Whole genome sequencing of STEC and phylogenetic analyses

Thirty-nine out of the 161 STEC strains used for the HReVAP typing were subjected to whole genome sequencing using the Library Preparation Kit by Kapa Biosystems (Wilmington, MA, USA) and a paired end 100 bp protocol on an Illumina HiSeq2500 instrument in fast run mode according to manufacturers' instructions. The sequencing reads have been uploaded in the EMBL-ENA sequence database (EMBL European Nucleotide Archive Study accession no. PRJEB11886). The raw reads were trimmed to remove the adaptors and to accept 27 as the lowest Phred value and assembled using the de novo assembly tool Edena v3 (Hernandez et al., 2008). The contigs were subjected to in silico Multi Locus Sequence Typing (MLST) with the protocol described by Wirth and colleagues (Wirth et al., 2006). Whole genome Single Nucleotide Polymorphism (WG-SNP) analysis was performed using the ksnp3 pipeline (Gardner et al., 2015), using 19 as kmer size. The optimum value for the kmer size was selected as that producing the highest number of unique kmers of the median length in all the genomes of the dataset and it was calculated by using the kchooser tool included in the ksnp3 pipeline. All the bioinformatics analyses were performed through the ARIES webserver (https://w3.iss.it/site/aries/).

Results

HReVAP: identification of the alleles

The analysis of the 91 genes conveyed by the three pathogenicity islands LEE, OI-122, and OI-57 allowed identifying a total of 476 alleles (Supplementary Table 1, Sheet 1 and Supplementary Table 3). Each gene displayed 2 to 10 different alleles in the study population. The eae-positive strains included in the panel exhibited the presence of 32 out of the 38 LEE-harbored genes on average, while the strains positive for the marker of OI-122, efa1-lifA, were positive for the majority of the 12 genes selected on this PAI (10.8 genes on average). The OI-57 showed the widest variability. As a matter of fact, 10.4% of the isolates proved positive for 1 to 10 genes of PAI OI-57, 30.6% were positive for 11–20 genes, 26% fell in the range of 21–30 genes detected and 33% gave positive result for more than 31 out of the 41 targets considered (Supplementary Table 1, Sheet 1). The genes conveyed by the LEE and the OI-122 islands showed a mean number of alleles of 4.79 (range: 2–8 alleles; median = 5) and 4.17 (range: 3–8 alleles; median = 4) for each gene, respectively, while those part of the OI-57 were the most variable, displaying a mean value of 5.95 alleles each (range: 3–10 alleles; median = 6) (Figure 1 and Supplementary Table 3). Interestingly, the LEE locus displayed a uniform allelic variation throughout its whole length while the OI-122 and the OI-57 appeared to have a slightly higher number of alleles in the leftmost part (Figure 1).

Figure 1

Allelic variability of the PAIs assayed. Number of alleles identified for each of the ORFs assayed and trend lines. (A) Alleles identified in the ORFs harbored by the LEE locus. (B) Alleles identified in the ORFs harbored by the OI-122. (C) Alleles identified in the ORFs harbored by the OI-57.

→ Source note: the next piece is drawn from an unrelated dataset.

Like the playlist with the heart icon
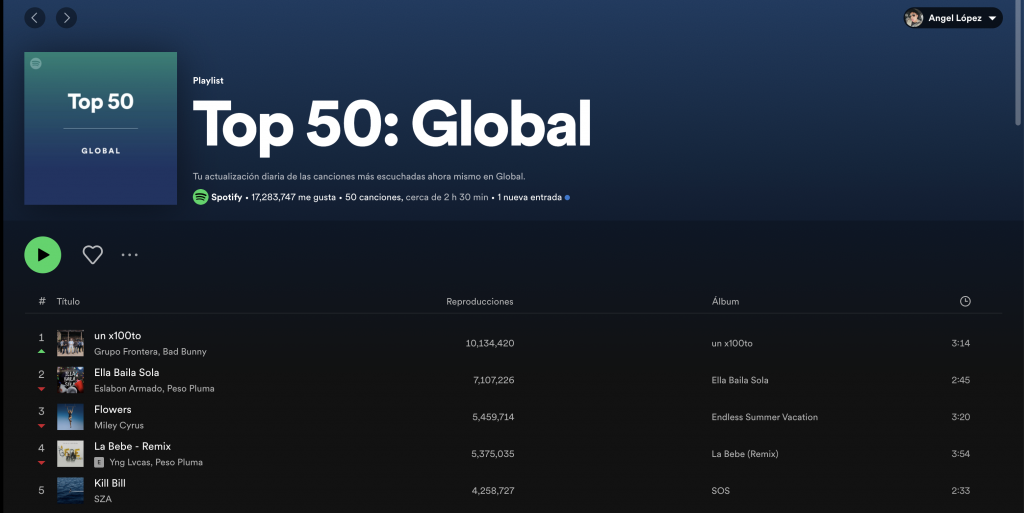Screen dimensions: 1024x513 pos(92,255)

HReVAP performance: amplification of the LEE, OI-122, and OI-57 targets in STEC and EPEC

All the LEE-genes could be amplified in the vast majority of the STEC strains belonging to SPTs A and B (Figure 2A and Supplementary Table 1, Sheet 2). In detail, no negative results were obtained for all the O157 and O145 strains tested, with the only exception of one O145 strain, negative for eight targets. Nine LEE-borne genes, namely the open reading frames (ORF) Z5101, Z5107, Z5111, Z5112, Z5114, Z5117, Z5121, Z5122, and Z5127 were more variable in the STEC serogroups other than the O157 and O145, with more than 60% of the STEC O26 strains tested producing no amplicons. The same nine targets could not be amplified in all the STEC O103 and O121 strains, with a few exceptions (Figure 2A). Four of these nine gene targets (Z5107, Z5112, Z5114, and Z5122) could not be amplified from the whole panel of the STEC O111, while ORF Z5101 gave positive result in only two strains of this serogroup.

Figure 2

Amplification of HReVAP targets in STEC and EPEC strains. The results are reported as percentage of positive strains for different groups of samples, according to the color scale reported in the figure legend. (A) Results of the ORFs harbored by the LEE locus. (B) Results of the ORFs harbored by the OI-122. (C) Results of the ORFs harbored by the OI-57. As for the OI-122 PAI, all the 12 ORFs selected were detected in the whole panel of STEC O157, O111, and O121 strains, with the only exception of one O157 strain, which was negative for the three ORFs Z4331, Z4332, and Z4333 (Figure 2B and Supplementary Table 1, Sheet 2). The STEC strains belonging to serogroups O145, O103, and O26 showed different amplification profiles, with the four ORFs Z4318, Z4320, Z4321, and Z4322 negative in 60% of the O103 strains and in the majority of O145 and O26 strains (Figure 2B). The HReVAP typing of the STEC and EPEC confirmed the highest degree of variation of PAI OI-57. In particular, ORFs Z2112, Z2114, and Z2116 could not be amplified in many STEC O26, O157, and O145 while ORFs Z2090 and Z2091 were not detected in all the STEC O111, in the majority of STEC O26 strains, and in some STEC O145 and O157. Finally, the ORF Z2085 was frequently negative in STEC O111 and O26 (Figure 2C and Supplementary Table 1, Sheet 2). Unexpectedly, the eae-negative STEC strains tested also showed positivity to many targets of the PAI OI-57 (Figure 2 and Supplementary Table 1, Sheet 3). In particular, two ORFs, Z2054, and Z2101, were positive in more than 95% of the strains tested, while genes Z2037, Z2039, Z2056, Z2057, Z2060, Z2069, Z2071, Z2084, Z2086, Z2096, Z2118, Z2131, and Z2146, were positive in more than 50% of the population assayed. As a whole, a mean of 15.9 targets out of the 41 selected for OI-57 were present in the panel of eae-negative STEC strains (range: 5–39; median = 15) (Supplementary Table 1, Sheet 3). The EPEC strains assayed provided different amplification patterns (Figure 2 and Supplementary Table 1, Sheet 4). As expected, the LEE-borne ORFs and the OI-122 targets followed a pattern of positivity to PCR similar to that displayed by the STEC belonging to SPTs A and B, although with some variation. The OI-57 was present in all the EPEC strains tested but showed two regions of major variability encompassing the ORFs Z2090-Z2093 (negativity range: 72.2–83.3%) and Z2112-Z2116 (negativity range: 75–77.78%) (Figure 2 and Supplementary Table 1, Sheet 4).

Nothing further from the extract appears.